Gasoline was thrown on pile which was smoldering. Flashback caused severe burns.
2. Fueling generator engine. Gasoline spilled on exhaust and ignited. Worker seriously burned and equipment destroyed.
3. Gassing up rig. Gas spilled on helper's clothes and over platform close to heater. Gasoline ignited and caught helper's clothes on fire. Severe burns of right arm and leg resulted.
Gasoline evaporates rapidly and the vapor can travel a considerable distance to a source of ignition, such as an open fire, a hot engine or a cigarette. The vapor is easily ignited and very explosive.

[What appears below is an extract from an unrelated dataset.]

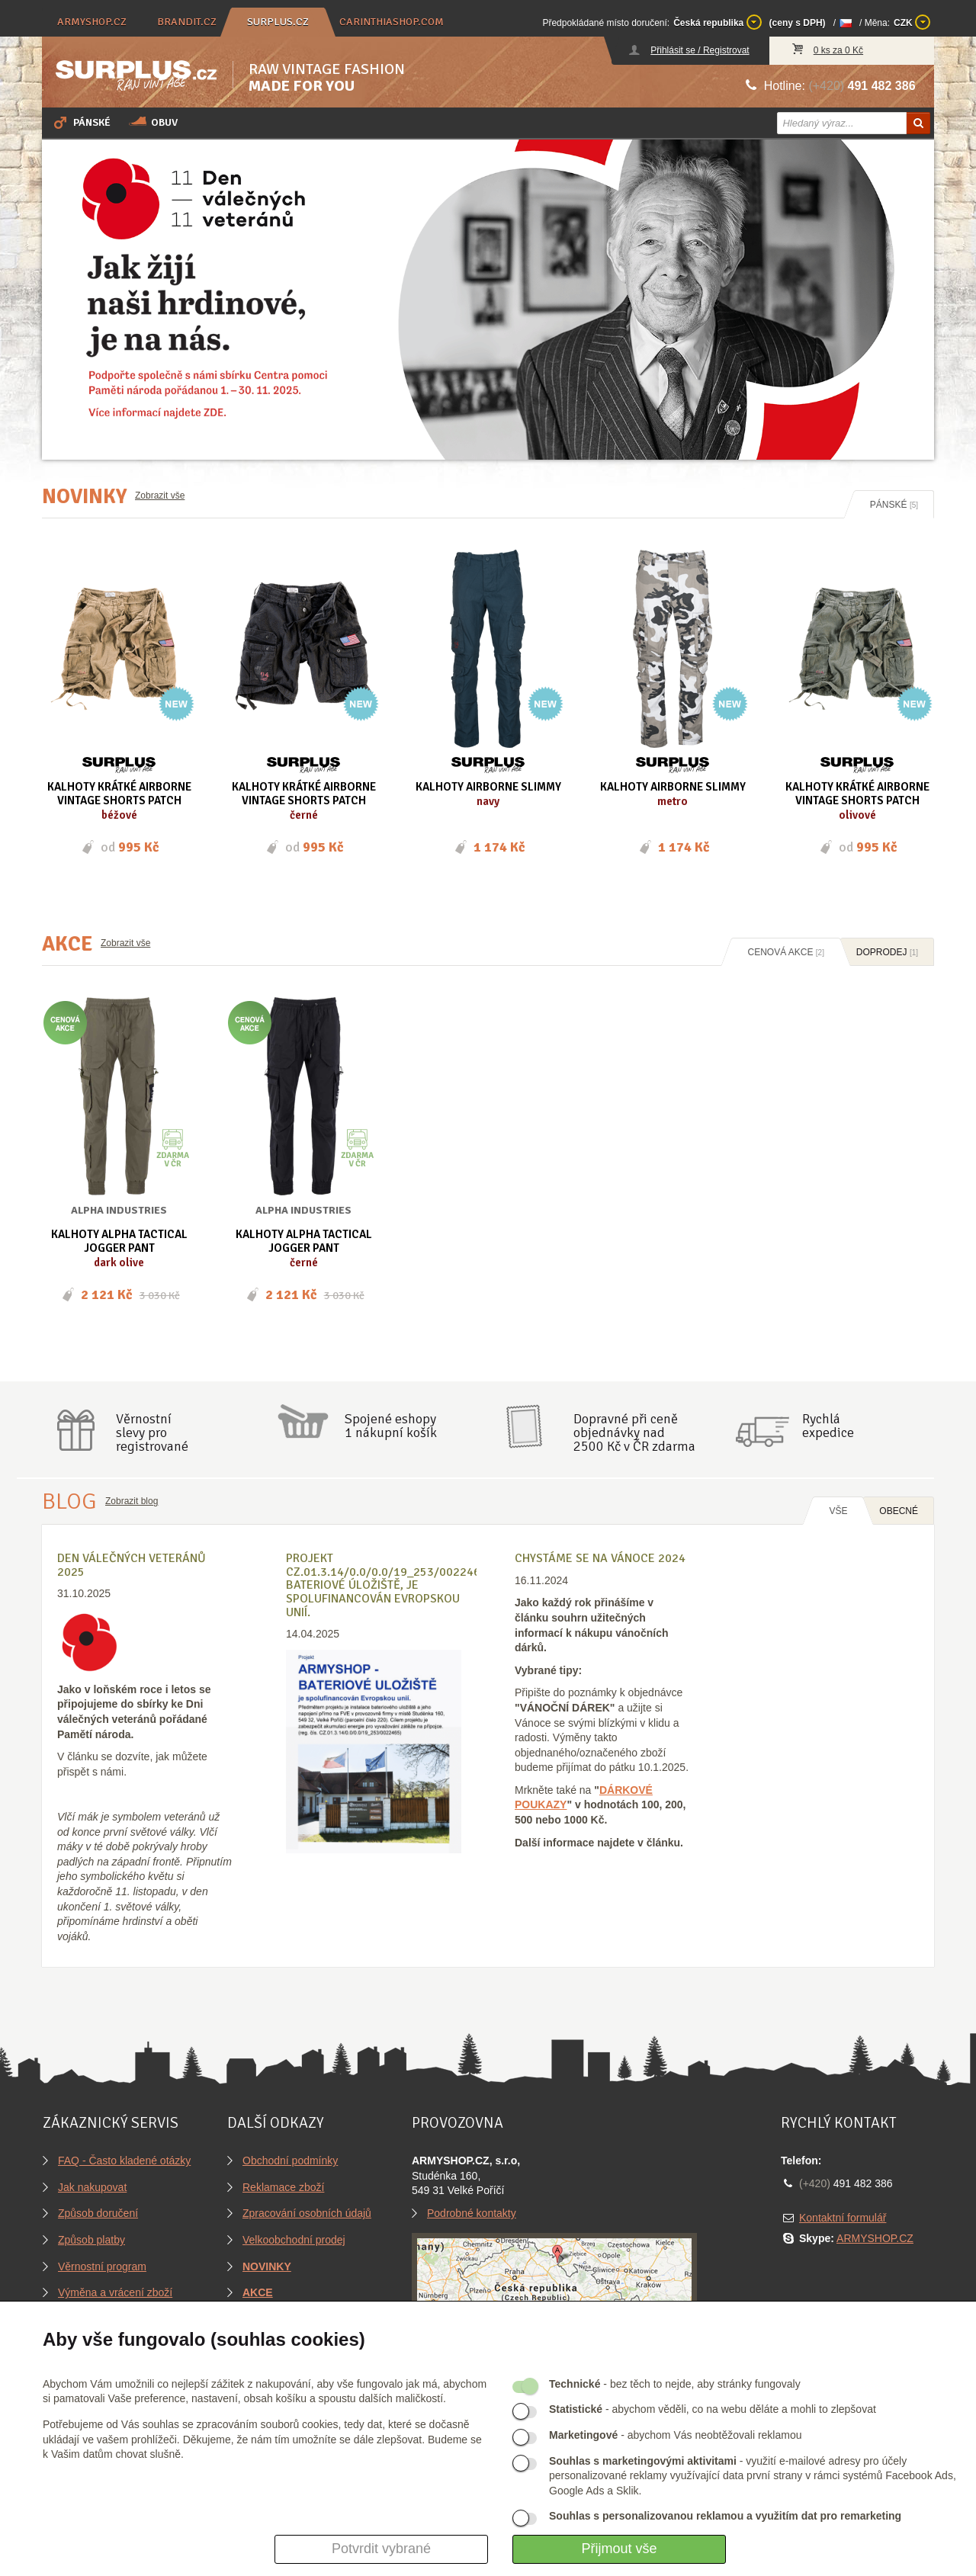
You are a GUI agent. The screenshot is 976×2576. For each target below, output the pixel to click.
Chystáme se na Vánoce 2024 (600, 1558)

Some rules for safe use of gasoline are:
1. Do not start fires with gasoline.
2. Do not smoke when handling gasoline.
3. Do not use gasoline for cleaning.
4. Do not put gasoline in open pails or glass containers -- use a safety can.
5. Shut off all engines before refueling.
6. Small engines should be fueled slowly, using a funnel to prevent spillage.
7. Watch nozzle when fueling large engines -- do not allow to overflow.
QUESTIONS FOR DISCUSSION:
1. Why do many burns occur when fueling gasoline engines?
2. Why should gasoline be used only as a motor fuel?